10/10
Woefully underrated gem
21 April 2015
There's nothing to fault with this film adaptation of Oscar Wilde and much to delight. Someone else says it's long on style but short on substance. I disagree: it's long on both.

Like The Importance of Being Earnest, released five years later, An Ideal Husband involves a sticky situation that somehow must be resolved. In some Wilde works, such as Picture of Dorian Gray, the resolution is tragic, but not in Earnest or Husband; both epigrammatize delightfully to the end. But while Earnest's situation is the stuff of farce, Husband's is serious indeed. However, surrounding the afflicted Sir Robert and Lady Chiltern, there is a bevy of comic characters and their priceless Wildian witticisms to maintain a humorous tone even through a serious plot line.

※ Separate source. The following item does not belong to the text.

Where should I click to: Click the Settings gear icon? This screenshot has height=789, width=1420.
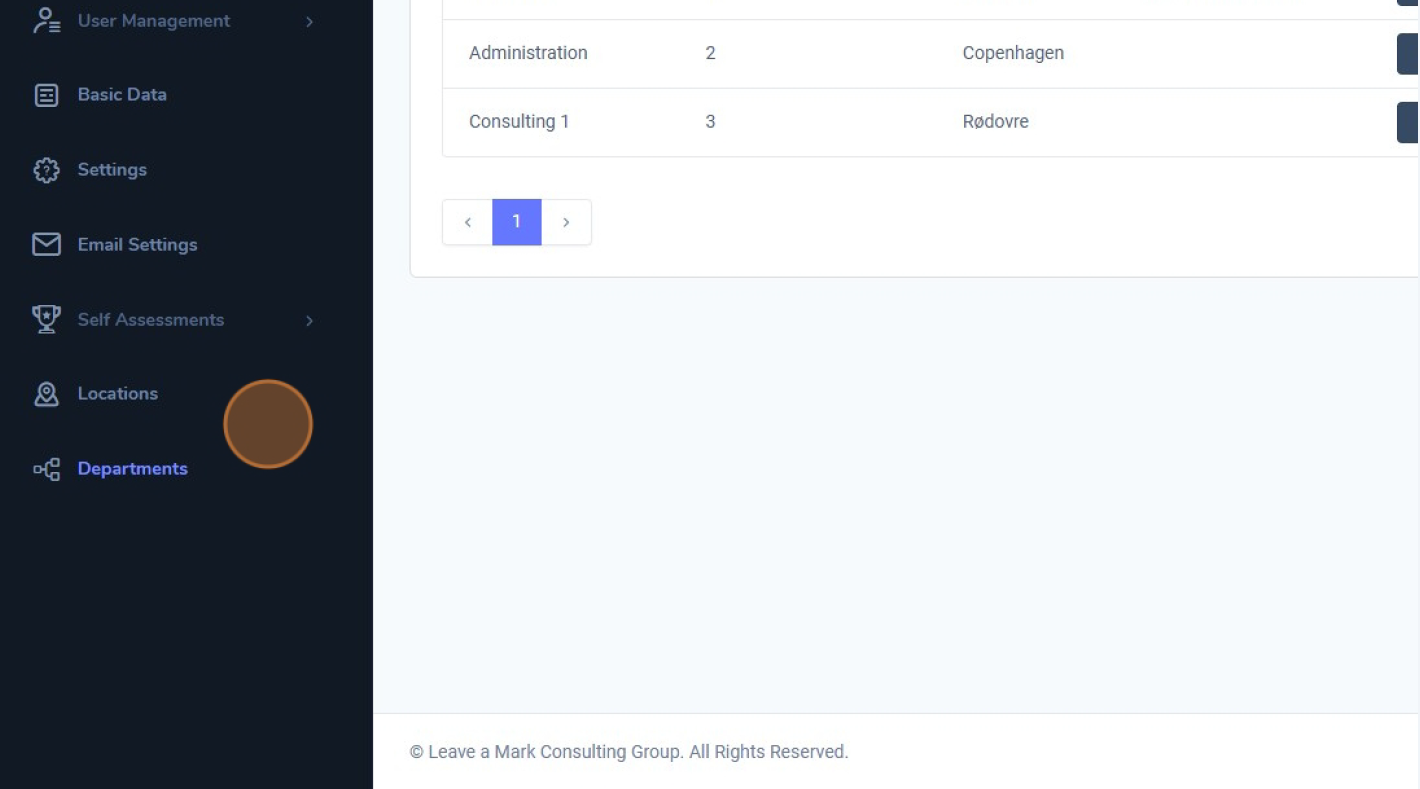click(x=46, y=170)
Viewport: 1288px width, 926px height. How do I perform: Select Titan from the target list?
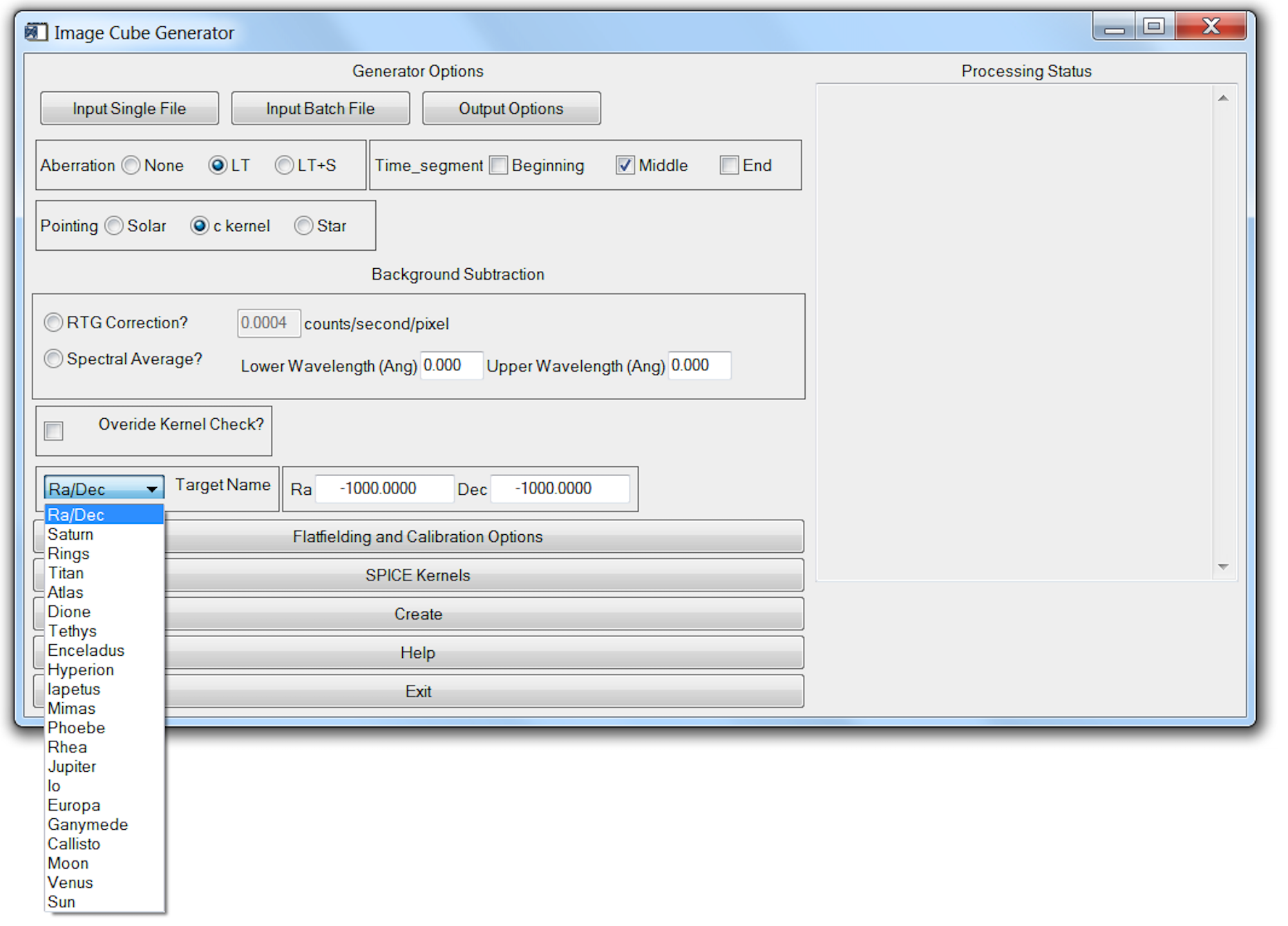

The cast is perfect, with Michael Wilding providing the key Wildian insouciance. Even Paulette Goddard's snake-in-the-garden isn't oppressive but determinedly cheerful. And we have C. Aubrey Smith playing C. Aubrey: "Quite right! Quite right!" Finally, the lovely Diana Wynyard's Lady Chiltern learns that we love each other for our imperfection rather than some impossible perfection. Glynis Johns' part is only needed at the end, but it's a delight to see her popping up in the meantime.

The look of this color production is lush, in the Korda way. The exteriors are wonderful London prospects. The costumes, as they would be in Earnest, are wonders of polychrome and texture.

This movie deserves a far higher average score than it's given. I give it a 10 to raise the average but also because I think An Ideal Husband deserves a 10.